El oro del sol caía sobre la cortina blanca. Ella sintió que quería entrar en la habitación.
—¡Oh, vamos a correr las cortinas! ¡Cómo cantan los pájaros! Deja que entre el sol —dijo ella.
Él se deslizó de la cama de espaldas a ella, desnudo, blanco y delgado, y fue hacia la ventana, deteniéndose un momento, corriendo las cortinas y mirando al exterior un instante. La espalda era blanca y fina, las pequeñas nalgas hermosas, con una virilidad exquisita y delicada; la nuca rojiza, delicada y sin embargo fuerte.
Había una fuerza interior, no exterior, en aquel cuerpo delicadamente fino.
—¡Qué hermoso eres! —dijo ella—. ¡Tan puro, tan fino! ¡Ven!
Y extendió los brazos hacia él.
Le daba vergüenza volverse hacia ella a causa de su desnudez erecta. Cogió su camisa del suelo y se cubrió para acercarse a ella.
—¡No! —dijo ella, extendiendo aún los brazos hermosos y esbeltos desde sus pechos descendentes—. ¡Déjame verte!
Él dejó caer la camisa y se quedó quieto frente a ella. El sol, a través de la ventana baja, emitía un rayo que iluminaba sus muslos, su esbelto vientre y el falo erecto, que se alzaba oscuro y caliente de entre la pequeña nube de pelo de un rojo vivo dorado. Ella estaba admirada y asustada.
—¡Qué extraño! —dijo lentamente—. ¡Qué extraño parece! ¡Tan grande, tan oscuro, con su seguridad de polla! ¿Es de verdad así?
El hombre echó una mirada hacia la parte baja de su cuerpo blanco y esbelto y se rio. Entre los hombros estrechos su pelo era oscuro, casi negro. Pero en la raíz del vientre, donde surgía el falo rígido y en arco, era de un dorado rojizo, formando una pequeña nube brillante.
—¡Tan orgulloso! —murmuró ella inquieta—. ¡Y tan señorial! ¡Ahora sé por qué son los hombres tan jactanciosos! ¡Pero es realmente encantador! ¡Como un ser aparte! ¡Un tanto aterrador! ¡Pero encantador realmente! ¡Y viene a mí!
Se mordió el labio inferior entre los dientes con miedo y excitación.
El hombre miró en silencio al falo tenso, invariablemente erecto.
—¡Sí! —dijo al fin con voz baja en el más cerrado dialecto—. ¡Sí, muchacho!

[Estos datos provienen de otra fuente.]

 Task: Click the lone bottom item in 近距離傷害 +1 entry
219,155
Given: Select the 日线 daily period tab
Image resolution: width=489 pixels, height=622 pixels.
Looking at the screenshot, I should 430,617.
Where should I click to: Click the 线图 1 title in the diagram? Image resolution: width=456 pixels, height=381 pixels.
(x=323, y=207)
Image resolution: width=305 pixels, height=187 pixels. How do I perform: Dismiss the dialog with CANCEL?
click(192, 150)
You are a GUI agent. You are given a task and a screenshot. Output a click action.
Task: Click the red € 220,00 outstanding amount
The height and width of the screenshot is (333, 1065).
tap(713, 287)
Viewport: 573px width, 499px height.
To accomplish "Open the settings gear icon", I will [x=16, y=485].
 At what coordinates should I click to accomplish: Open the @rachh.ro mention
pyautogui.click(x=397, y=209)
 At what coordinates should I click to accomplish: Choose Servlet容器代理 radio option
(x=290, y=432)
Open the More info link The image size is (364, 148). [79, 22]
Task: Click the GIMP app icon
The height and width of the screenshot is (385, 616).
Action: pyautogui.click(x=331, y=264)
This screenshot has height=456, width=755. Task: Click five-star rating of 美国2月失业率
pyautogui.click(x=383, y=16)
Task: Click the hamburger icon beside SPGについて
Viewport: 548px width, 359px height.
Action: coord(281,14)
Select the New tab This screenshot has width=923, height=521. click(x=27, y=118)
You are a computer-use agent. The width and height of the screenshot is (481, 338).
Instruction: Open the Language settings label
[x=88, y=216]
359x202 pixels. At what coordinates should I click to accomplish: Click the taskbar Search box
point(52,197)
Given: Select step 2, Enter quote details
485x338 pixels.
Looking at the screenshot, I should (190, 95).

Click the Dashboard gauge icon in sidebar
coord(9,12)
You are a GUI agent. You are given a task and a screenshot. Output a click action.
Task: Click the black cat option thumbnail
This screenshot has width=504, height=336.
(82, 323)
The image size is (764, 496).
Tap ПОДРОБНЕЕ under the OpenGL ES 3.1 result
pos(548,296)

Ahí estás muy bien. ¡Sí, puedes ir con la frente bien alta! Eres tu propio dueño, ¿eh?, y no debes nada a nadie. Eres mi jefe, John Thomas. ¿Jefe mío? Bueno, tienes más cojones que yo y hablas menos. ¡John Thomas! ¿La quieres para ti? ¿Te quieres quedar con mi Lady Jane? Eres tú quien me ha hecho caer de nuevo, tú. Ah, ¿y te ríes? ¡Cógela! ¡Coge a Lady Jane! Di: dejad libres los dinteles de vuestras puertas y que entre el rey de la gloria. ¡Ah, descarado! ¡Coño es lo que estás buscando! Dile a Lady Jane que quieres coño, John Thomas, el coño de Lady Jane.